Catherine Fowler: We traveled in the caravan of vehicles. We had one male with us at all times, and he was the car wrangler. The National Girl Scouts, of course, course had liability and some medical insurance. Our parents would pay, I think it was a dollar and a half for a policy that would ensure our survival, basically. But I think that the Museum of New Mexico didn't realize perhaps what the liability situation was fully in terms of them because they didn't carry any specific or special policies. And I think today, given where we were going, how far we were going, how many of us there were the state of the roads in those days in New Mexico, all the adventures we had climbing into and back out of different Pueblos like Mesa Verde. We all climbed the ladders up into balcony house. And even the park service has become a little bit jumpy about that and other such issues.

And so, I don't know. I think you maybe could do it on a small scale. I know the Boy Scouts, they did do some travel adventures, but not, I don't think, on the scale that we did. Bert always pre scouted everything, so she knew exactly where the hospitals were, where the doctors were, all kinds of facilities. And we did have a certified first aid person with us the whole time. She introduced us pretty well to the desert. We stayed up above the Mogollon Rim. She not only told us about rattlesnakes, but also about cholla cactus and how to get that off of us if we ever had the misfortune of running into one, scorpions in our sleeping bags, and anything else that might be hazardous. She was pretty thorough in her training. Also, we had a botanist with us most of the time, who could identify the flora and fauna. That was also exceedingly useful. Bert also was trained in geology, so we got quite a bit of that in our travels in addition.
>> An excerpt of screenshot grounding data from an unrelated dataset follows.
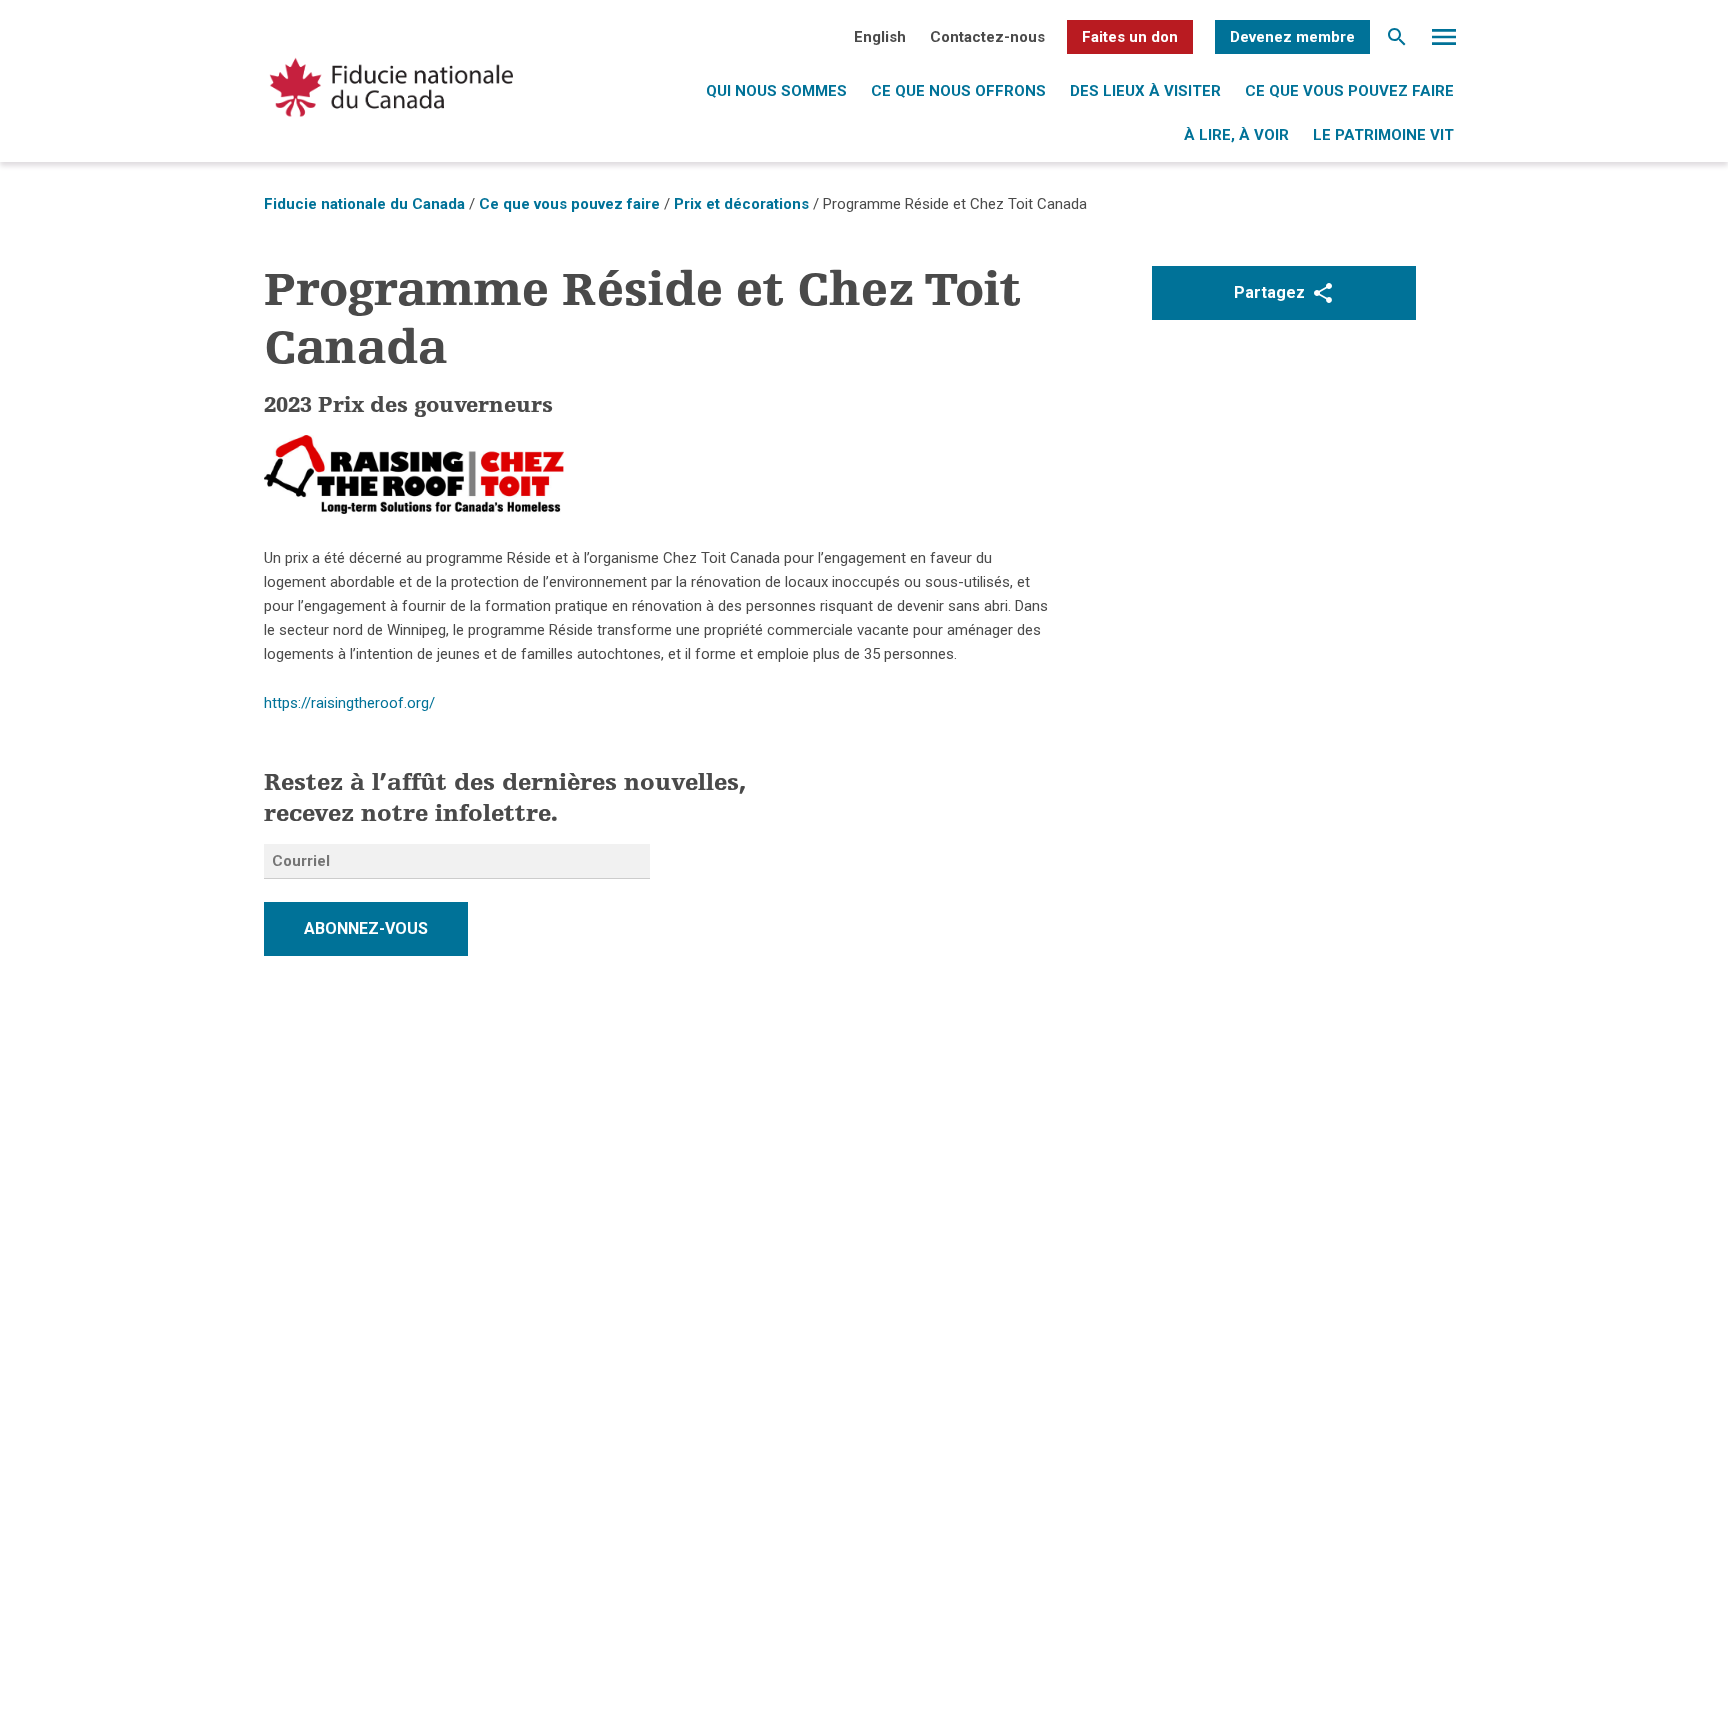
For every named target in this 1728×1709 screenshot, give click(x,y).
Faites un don (1130, 37)
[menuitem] (880, 37)
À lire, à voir (1236, 135)
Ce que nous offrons (958, 91)
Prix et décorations (741, 204)
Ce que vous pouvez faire (1349, 91)
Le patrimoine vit (1383, 135)
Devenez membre (1292, 37)
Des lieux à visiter (1145, 91)
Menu (1444, 42)
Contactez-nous (987, 37)
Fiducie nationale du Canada (364, 204)
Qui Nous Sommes (776, 91)
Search (1397, 42)
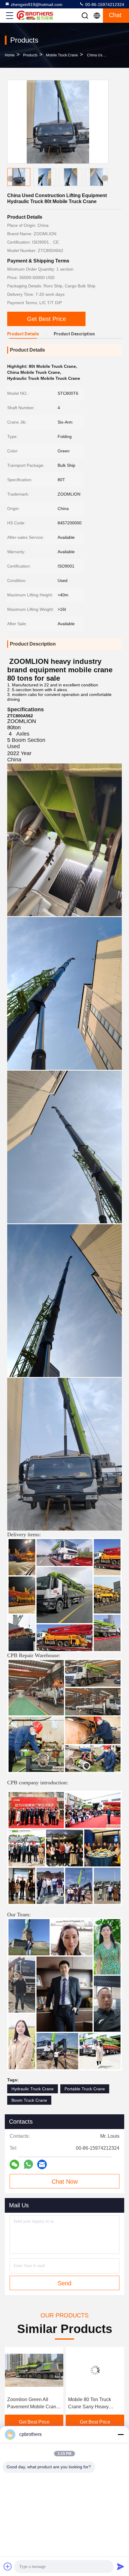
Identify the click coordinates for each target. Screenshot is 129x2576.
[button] (105, 178)
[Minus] (120, 2434)
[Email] (42, 2164)
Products (30, 55)
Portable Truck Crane (84, 2088)
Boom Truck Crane (29, 2100)
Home (10, 55)
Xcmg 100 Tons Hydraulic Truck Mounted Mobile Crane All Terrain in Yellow (94, 2403)
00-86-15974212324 (104, 4)
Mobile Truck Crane (62, 55)
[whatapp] (28, 2164)
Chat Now (65, 2181)
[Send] (120, 2566)
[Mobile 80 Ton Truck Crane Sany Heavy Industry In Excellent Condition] (34, 2370)
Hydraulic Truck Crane (32, 2088)
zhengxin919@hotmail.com (36, 4)
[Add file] (8, 2566)
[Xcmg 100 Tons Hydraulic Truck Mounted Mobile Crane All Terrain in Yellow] (95, 2370)
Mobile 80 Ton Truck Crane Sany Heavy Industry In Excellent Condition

We had several adventures in different camps. And Morefield Camp flooded one time, and our sleeping bags went floating down the ways. We had to retrieve them and dry them all out, but we were prepared. We also had a lot of fun in addition. But Bert was quite clear that it was meant to be an educational experience, not just a fun in the sun situation. But teenage girls being teenage girls, we had a lot of fun too and did a few things that Bert didn't know about. She was a lot of fun, but also very strict. We knew who was the boss. We did and saw a lot of things that those of us who went into anthropology and other fields related to the Southwest look back on with great pride. Some of the greats in southwestern archeology were enlisted to speak to the girls, and they did. We didn't know who they were necessarily at the time, but in retrospect, we certainly found out if we went anywhere near their fields.

Jason Church: Thanks for talking to us today, Kay.

Catherine Fowler: You're most welcome.